SOURCE EXCERPT:
◇ ◇ ◇

Assign the value of parameters and then call the function signalDFT

For example, in case 6 type following command in the command window of Matlab:

N=20;

w1=0.62831853;

k=0.2;

w2=0.79168135;

[x,X]=signal(w1,w2,k,N);

Plot result:

case 1:

HW6 Q1 Case1.jpg

case 2:

HW6 Q1 Case2.jpg

case 3:

HW6 Q1 Case3.jpg

case 4:

HW6 Q1 Case4.jpg

case 5:

HW6 Q1 Case5.jpg

case 6:

HW6 Q1 Case6.jpg


Q2.

Recall the definition of DFT:

$ X[k]=\sum_{n=0}^{N-1} x[n]e^{-j2\pi k/N} $

In this question N=8

If we use summation formula to compute DFT, for each k, we need N times complex multiplications and N times complex additions.

In total, we need N*N=64 times of complex multiplications and N*(N-1)=56 times of complex additions.

In decimation-in-time FFT algorithm, we keep on decimating the number of points by 2 until we get 2 points DFT. At most, we can decimate $ v=log_2 N $ times. As a result, we get v levels of DFT. For each level, we need N/2 times of complex multiplications and N times of complex additions.

In total, we need $ \frac{N}{2}log_2 N=12 $ times of complex multiplications and $ Nlog_2 N=24 $ times of complex additions.


Q3.

Denote N is the points number of the input signal's DFT. Then N=6.

1) The normal DFT algorithm: If we use summation formula to compute DFT, according to the analysis of Q2. We need N*N=36 times of complex multiplications and N*(N-1)=30 times of complex additions.

Flow diagram of FFT:

DiagramFFT1.jpg

Analytical Expressions:

$ \begin{align} X_N(k)&=\sum_{n=0}^{N-1} x(n)e^{-\frac{j2\pi kn}{N}} \\ &\text{Change variable n=2m+l, m=0,1,2; l=0,1 } \\ X_N(k)&=\sum_{l=0}^{1}\sum_{m=0}^{2}x(2m+l)e^{-\frac{j2\pi k(2m+l)}{N}} \\ &=\sum_{l=0}^{1}e^{-\frac{j2\pi kl}{N}}\sum_{m=0}^{2}x(2m+l)e^{-\frac{j2\pi km)}{N/2}} \\ &=\sum_{l=0}^{1}W_N^{kl}X_l(k) \text{ ,k=0,1,...,N-1 } \end{align} $

In this FFT algorithm, the computing of DFT is divided into two levels. First, we compute two 3-point DFT, which are DFT of even and odd points.

◇ ◇ ◇

(Element lookup records)
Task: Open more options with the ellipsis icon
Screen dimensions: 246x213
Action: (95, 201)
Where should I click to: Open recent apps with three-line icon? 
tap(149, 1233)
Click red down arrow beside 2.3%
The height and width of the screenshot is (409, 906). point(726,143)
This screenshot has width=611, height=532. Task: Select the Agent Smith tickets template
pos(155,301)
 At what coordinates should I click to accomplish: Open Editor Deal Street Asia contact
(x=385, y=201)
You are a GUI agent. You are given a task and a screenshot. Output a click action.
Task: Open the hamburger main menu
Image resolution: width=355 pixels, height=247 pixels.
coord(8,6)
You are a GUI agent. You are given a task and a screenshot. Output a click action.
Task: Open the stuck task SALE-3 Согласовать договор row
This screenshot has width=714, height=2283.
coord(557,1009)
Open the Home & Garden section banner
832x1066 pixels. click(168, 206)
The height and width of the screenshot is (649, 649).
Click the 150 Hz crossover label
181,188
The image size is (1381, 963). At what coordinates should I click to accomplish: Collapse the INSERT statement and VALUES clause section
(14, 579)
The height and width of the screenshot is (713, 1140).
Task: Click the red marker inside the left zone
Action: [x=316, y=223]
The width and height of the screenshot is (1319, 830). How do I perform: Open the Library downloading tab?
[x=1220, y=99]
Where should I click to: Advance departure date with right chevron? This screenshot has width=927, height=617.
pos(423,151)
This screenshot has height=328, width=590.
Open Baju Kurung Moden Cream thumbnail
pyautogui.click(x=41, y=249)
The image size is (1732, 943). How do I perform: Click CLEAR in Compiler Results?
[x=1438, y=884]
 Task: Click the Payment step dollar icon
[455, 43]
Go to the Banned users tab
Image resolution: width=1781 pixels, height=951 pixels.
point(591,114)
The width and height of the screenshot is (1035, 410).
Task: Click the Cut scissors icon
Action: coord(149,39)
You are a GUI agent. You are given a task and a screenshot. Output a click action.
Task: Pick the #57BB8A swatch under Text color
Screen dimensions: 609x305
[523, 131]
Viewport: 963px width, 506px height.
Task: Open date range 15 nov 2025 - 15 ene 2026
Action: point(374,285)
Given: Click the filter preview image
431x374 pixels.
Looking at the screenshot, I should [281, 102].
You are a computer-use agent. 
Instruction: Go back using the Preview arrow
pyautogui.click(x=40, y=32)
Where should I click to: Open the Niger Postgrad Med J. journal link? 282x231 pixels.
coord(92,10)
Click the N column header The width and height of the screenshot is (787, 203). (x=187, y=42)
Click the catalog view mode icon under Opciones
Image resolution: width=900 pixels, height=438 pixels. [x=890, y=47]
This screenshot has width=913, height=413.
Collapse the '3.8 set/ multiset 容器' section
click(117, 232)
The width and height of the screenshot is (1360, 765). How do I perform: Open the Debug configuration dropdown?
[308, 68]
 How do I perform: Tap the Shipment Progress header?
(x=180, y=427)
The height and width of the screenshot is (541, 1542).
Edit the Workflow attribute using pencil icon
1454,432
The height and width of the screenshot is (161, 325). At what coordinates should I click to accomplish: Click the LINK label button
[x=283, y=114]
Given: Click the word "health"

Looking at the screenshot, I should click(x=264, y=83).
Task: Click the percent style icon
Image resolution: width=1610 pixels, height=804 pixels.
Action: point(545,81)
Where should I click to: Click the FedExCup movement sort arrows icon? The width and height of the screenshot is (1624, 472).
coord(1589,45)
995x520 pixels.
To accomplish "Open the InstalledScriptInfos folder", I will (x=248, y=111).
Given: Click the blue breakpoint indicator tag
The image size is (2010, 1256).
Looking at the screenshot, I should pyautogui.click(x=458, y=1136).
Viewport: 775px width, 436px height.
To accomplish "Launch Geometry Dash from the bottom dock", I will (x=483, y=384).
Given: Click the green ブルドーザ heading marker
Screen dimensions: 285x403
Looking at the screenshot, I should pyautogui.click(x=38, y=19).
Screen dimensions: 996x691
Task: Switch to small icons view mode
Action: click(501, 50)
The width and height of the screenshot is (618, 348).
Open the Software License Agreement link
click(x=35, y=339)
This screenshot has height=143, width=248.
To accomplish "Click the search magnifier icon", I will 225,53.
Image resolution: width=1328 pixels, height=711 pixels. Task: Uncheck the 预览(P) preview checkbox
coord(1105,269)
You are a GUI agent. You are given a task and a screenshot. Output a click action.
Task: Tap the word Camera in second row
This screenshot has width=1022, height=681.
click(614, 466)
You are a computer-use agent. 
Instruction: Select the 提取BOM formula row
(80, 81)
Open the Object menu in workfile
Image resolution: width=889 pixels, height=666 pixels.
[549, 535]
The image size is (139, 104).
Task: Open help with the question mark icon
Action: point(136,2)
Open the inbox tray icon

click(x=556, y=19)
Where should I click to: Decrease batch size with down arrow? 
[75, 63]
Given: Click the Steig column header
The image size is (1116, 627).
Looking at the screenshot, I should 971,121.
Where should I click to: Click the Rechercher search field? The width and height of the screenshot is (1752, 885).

◇ ◇ ◇

WRITTEN INSTRUCTION:
Please write what comes next in the notes on computing the DFT and FFT, picking up right after their final sentence.

EXERCISE ANSWER:
In this step we need 4 times of complex multiplications and 6 times of complex additions for each 3-point DFT. Since we have to do this twice, we need 4*2=8 times of complex multiplications and 6*2=12 times of complex additions.

Second, we compute the final DFT by combing the first level result. According to the analysis of Q2, we need N/2=3 times of complex multiplications and N=6 times of complex additions.

In total, we need 8+3=11 times of complex multiplications and 12+6=18 times of complex additions.

2)

Flow diagram of FFT:

DiagramFFT2.jpg

Analytical Expressions:

$ \begin{align} X_N(k)&=\sum_{n=0}^{N-1} x(n)e^{-\frac{j2\pi kn}{N}} \\ &\text{Change variable n=3m+l, m=0,1; l=0,1,2 } \\ X_N(k)&=\sum_{l=0}^{2}\sum_{m=0}^{1}x(3m+l)e^{-\frac{j2\pi k(3m+l)}{N}} \\ &=\sum_{l=0}^{2}e^{-\frac{j2\pi kl}{N}}\sum_{m=0}^{1}x(3m+l)e^{-\frac{j2\pi km)}{N/3}} \\ &=\sum_{l=0}^{2}W_N^{kl}X_l(k) \text{ ,k=0,1,...,N-1 } \end{align} $

In this FFT algorithm, the computing of DFT is still divided into two levels. However, we will first compute three 2 points DFT, which are DFT of the first half points and the second half points. According to analysis of Q2, we need N/2=3 times of complex multiplications and N=6 times of complex additions.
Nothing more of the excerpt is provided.